John Ford owed Ward Bond a favor, and the rest is TV Western history.

Before there was Wagon Train, there was the 1950 Western film Wagon Master. It starred Ward Bond and was the cowboy movie brainchild of influential director John Ford, whose iconic Western films launched the career of John Wayne himself. Wayne appeared in 24 Ford movies, including Wayne's big breakthrough film, Stagecoach. Yet, of all his films, it was Wagon Master that remained Ford's favorite.

Since Wagon Train was directly inspired by that motion picture, going so far as to even cast its star, that meant the TV show was a sauntering extension of what Ford first started.

Ford's stamp on the Western world is undeniable to fans of the genre. His work became so critically heralded that he attracted top acting talents to join his John Ford Stock Company. These were actors and actresses who routinely appeared in many of Ford's films, and because of that, their faces became as regular a fixture in Western movies.


Then, with the kind of serendipitous confluence that only happens in great Westerns, these two worlds collided directly. It was September 1960, and filming the fourth season of Wagon Train was underway. The story goes that Ford owed Wagon Train star Ward Bond a favor, and Bond cashed it in, asking the famous director to helm the Wagon Train episode "The Colter Craven Story."

Bond was already part of the John Ford Stock Company, appearing in just as many of Ford's movies as John Wayne did — 24.

For this episode, Ford pulled in 10 different actors from his company, including John Wayne, John Carradine, Ken Curtis, Mae Marsh, Willis Bouchey, Chuck Roberson, Cliff Lyons, Carleton Young and Hank Worden. If you love Ford's Western films, that makes "The Colter Craven Story" possibly the greatest all-star cast of any single TV Western episode.

Carleton Young stars as the nervous doctor Colter Craven, who joins the wagon train in the middle of a drought after he's already decided he's no longer fit to perform surgeries or administer care. The drama starts when his services become required and Bond's Major Seth Adams has to persuade the good doctor to do what he was trained to do. A sick boy urgently requires his care. 

A parallel storyline traces Adams' backstory in the Civil War, and that's where John Wayne comes into play. Near the end of the episode, Wayne takes on the role of General William Tecumseh Sherman and stays mostly in the shadows throughout his brief appearance. This may seem silly, to waste a major star's guest appearance by obscuring him completely. But for Wagon Train fans, it was pretty important to downplay Wayne in the scene, because he likely would've otherwise distracted from a thrilling moment when Adams gets promoted from Lieutenant to Major for his contributions in battle.

Ford stock company actor and Western star John Carradine's part is a little more central to the plot and also much more sinister.

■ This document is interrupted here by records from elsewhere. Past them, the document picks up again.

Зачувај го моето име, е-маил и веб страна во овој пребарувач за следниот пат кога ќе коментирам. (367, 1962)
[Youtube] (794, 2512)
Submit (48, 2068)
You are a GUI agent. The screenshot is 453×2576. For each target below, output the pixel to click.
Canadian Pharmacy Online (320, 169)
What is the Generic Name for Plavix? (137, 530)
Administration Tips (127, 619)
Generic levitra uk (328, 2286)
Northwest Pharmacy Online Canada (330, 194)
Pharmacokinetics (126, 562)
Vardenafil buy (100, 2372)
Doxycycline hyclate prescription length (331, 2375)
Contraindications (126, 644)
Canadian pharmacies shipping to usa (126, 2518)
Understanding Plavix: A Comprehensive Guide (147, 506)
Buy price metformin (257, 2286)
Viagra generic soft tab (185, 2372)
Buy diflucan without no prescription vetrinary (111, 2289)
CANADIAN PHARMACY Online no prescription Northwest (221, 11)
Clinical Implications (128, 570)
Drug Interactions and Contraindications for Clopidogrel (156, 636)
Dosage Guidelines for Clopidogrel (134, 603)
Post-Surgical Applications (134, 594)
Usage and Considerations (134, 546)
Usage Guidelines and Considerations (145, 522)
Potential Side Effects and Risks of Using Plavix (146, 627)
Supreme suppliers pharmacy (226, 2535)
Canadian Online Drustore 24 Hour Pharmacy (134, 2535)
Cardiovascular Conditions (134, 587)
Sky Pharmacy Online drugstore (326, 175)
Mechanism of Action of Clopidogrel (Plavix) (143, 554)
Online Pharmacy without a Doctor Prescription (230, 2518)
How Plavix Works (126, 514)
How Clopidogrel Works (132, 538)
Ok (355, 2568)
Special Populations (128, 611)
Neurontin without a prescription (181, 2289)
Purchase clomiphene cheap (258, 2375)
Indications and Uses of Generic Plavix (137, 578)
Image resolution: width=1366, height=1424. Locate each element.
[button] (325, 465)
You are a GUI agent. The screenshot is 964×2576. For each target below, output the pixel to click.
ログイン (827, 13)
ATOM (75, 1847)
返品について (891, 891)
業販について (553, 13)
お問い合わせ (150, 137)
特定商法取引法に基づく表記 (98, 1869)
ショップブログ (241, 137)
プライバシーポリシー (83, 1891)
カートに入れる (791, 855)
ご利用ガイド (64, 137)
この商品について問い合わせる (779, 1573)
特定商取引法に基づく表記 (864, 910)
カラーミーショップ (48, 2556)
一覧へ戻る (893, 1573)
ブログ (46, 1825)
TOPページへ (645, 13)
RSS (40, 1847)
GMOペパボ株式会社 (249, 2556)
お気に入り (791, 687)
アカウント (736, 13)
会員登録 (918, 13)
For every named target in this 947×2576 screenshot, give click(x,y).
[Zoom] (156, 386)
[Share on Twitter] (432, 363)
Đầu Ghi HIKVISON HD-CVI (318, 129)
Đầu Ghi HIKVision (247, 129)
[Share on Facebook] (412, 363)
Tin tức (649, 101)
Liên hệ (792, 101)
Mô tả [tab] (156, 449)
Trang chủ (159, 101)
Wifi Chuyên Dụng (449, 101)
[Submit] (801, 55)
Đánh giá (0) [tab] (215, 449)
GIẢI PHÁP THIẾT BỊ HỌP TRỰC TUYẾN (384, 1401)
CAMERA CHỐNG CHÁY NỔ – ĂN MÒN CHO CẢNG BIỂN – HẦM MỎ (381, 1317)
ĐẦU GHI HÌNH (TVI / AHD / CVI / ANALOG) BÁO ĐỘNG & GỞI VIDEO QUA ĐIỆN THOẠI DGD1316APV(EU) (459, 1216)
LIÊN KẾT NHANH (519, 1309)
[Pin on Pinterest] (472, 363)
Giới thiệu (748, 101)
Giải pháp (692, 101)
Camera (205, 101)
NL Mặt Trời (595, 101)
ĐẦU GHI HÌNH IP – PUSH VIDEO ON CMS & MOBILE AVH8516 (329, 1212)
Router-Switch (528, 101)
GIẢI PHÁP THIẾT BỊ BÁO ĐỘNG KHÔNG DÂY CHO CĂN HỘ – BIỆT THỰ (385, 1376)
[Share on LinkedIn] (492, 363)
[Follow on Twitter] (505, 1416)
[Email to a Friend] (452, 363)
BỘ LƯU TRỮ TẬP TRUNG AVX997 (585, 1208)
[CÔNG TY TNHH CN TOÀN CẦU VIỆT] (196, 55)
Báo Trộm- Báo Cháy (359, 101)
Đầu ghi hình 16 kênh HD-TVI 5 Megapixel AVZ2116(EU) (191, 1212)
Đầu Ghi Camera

He steps in for a single scene as Park Cleatus, a greedy fort owner who spikes the price of his water to the drought-stricken wagon train. His hope is that the train will drop some goods along the way to spare the strength of their horses, and he can collect anything left behind.

Beyond all the Western star-power packed into the episode, there's Ford's direction itself, which is a marvel for any fan of magnetic storytelling. His signature attention to character development is smooth and intriguing, letting the story unwind as each character gets more and more defined. There are also beautiful views of Western landscapes interspersed between tense dramatic exchanges, making it as captivating to watch on your TV as Wagon Master was on the big screen.

And there's a very natural reason why that's the case. The episode uses actual footage from Wagon Master. That's why Bond's costume also had to match his outfit from the movie, where he played wagon master Elder Wiggs. You can see Bond wearing the costume in Wagon Train below:

On a somber note, when the episode finally aired in November 1960, Bond had passed from a heart attack just 18 days before. Bond would posthumously appear in 11 more episodes of Wagon Train after "The Colter Craven Story" aired.

For fans of the original wagon master, remember we have Bond to thank not just for launching Wagon Train's legacy, but also for bringing a full John Ford Stock Company production to his loyal TV audience.